Though these questions have been asked elsewhere of course (which can be seen in the growing number of conferences and publications on the topic of parties during crisis periods[3]), they are particularly poignant for New Orleans where festivities have been an indicator and an observatory of social relationships for a long time. We will therefore need to follow closely the decisions that will be taken in the years to come in order to recognize the signs of a potential "festive decline" of the city and a more global transformation of the local economy.

 

 

[1] Christopher Benfey, Degas in New Orleans, Berkeley, University of California Press, 1999, p. 173.

[2] Read on this topic Robin Roberts, Leslie A. Wade et Frank de Caro, Downtown Carnival: New Carnival Practices in Post-Katrina New Orleans, Jackson, University of Mississippi Press, 2019.

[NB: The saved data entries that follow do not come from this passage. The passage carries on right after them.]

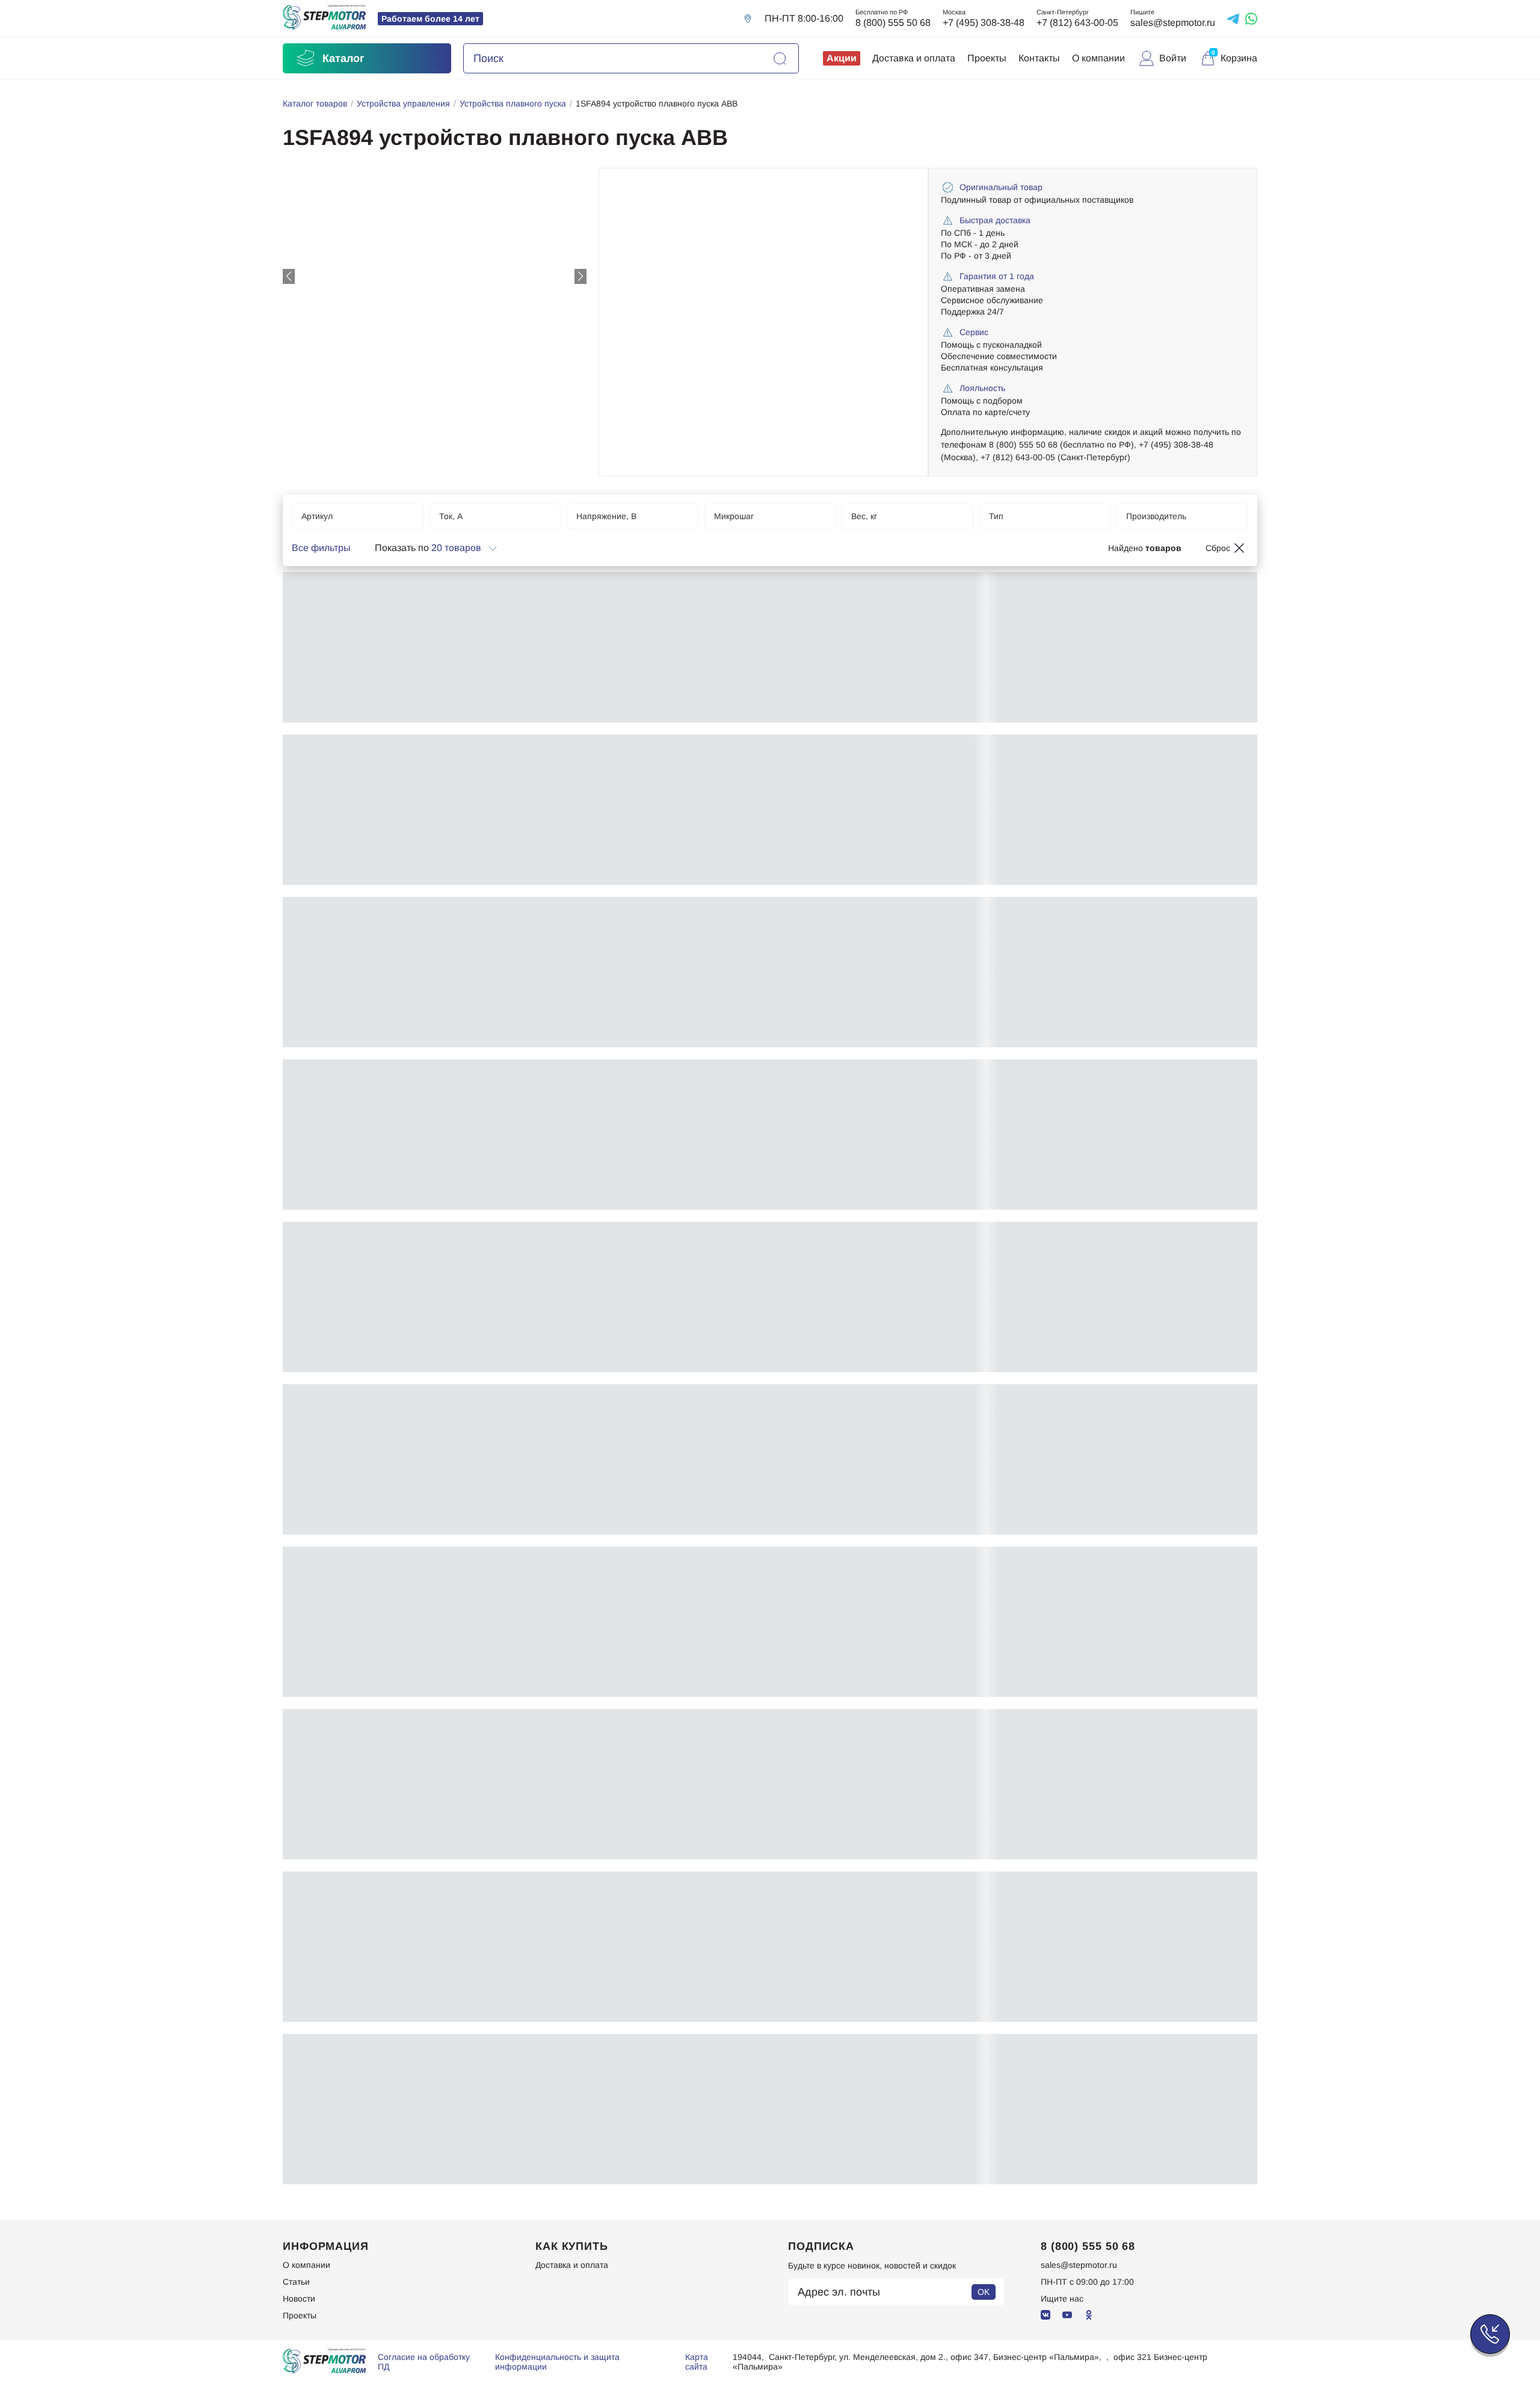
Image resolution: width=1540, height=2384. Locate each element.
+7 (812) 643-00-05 (1077, 22)
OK (984, 2292)
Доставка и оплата (913, 58)
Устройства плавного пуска (513, 103)
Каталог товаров (315, 103)
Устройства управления (403, 103)
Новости (299, 2298)
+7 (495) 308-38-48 (983, 22)
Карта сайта (696, 2361)
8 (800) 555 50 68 (893, 22)
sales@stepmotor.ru (1172, 22)
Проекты (986, 58)
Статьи (296, 2282)
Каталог (343, 58)
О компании (1098, 58)
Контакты (1039, 58)
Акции (842, 58)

[3] We can cite in particular the upcoming symposium at Charles University in Prague, "Ritualising in Corona Times" (19-20 juin 2021) and Emmanuelle Lallement's article, "From Bal Masques to Masked Balls: Festivity in the Era of Social Distancing", Journal of Festive Studies 2 (2020), pp. 32-40.


Aurélie Godet is an Associate Professor in American Studies at the Université de Paris. She is currently working on the history of New Orleans through the prism of festivities, temporarily titled Festive City: The Politics of Play in New Orleans from the Colonial Era to the Present. She has twice received grants from the Fulbright program to do interviews and archive research in the United States (in Washington, DC from 2008-2009; in New Orleans from 2018-2019). Since 2019, she is co-directing an international journal of research on festive practices, the Journal of Festive Studies, of which the second issue (titled "The Politics of Carnival") came out in December 2020. She published ‘Resilient City’ ? The Double Face of the 2006 Mardi Gras Celebrations, E-Rea 14: 1 (2016), available online.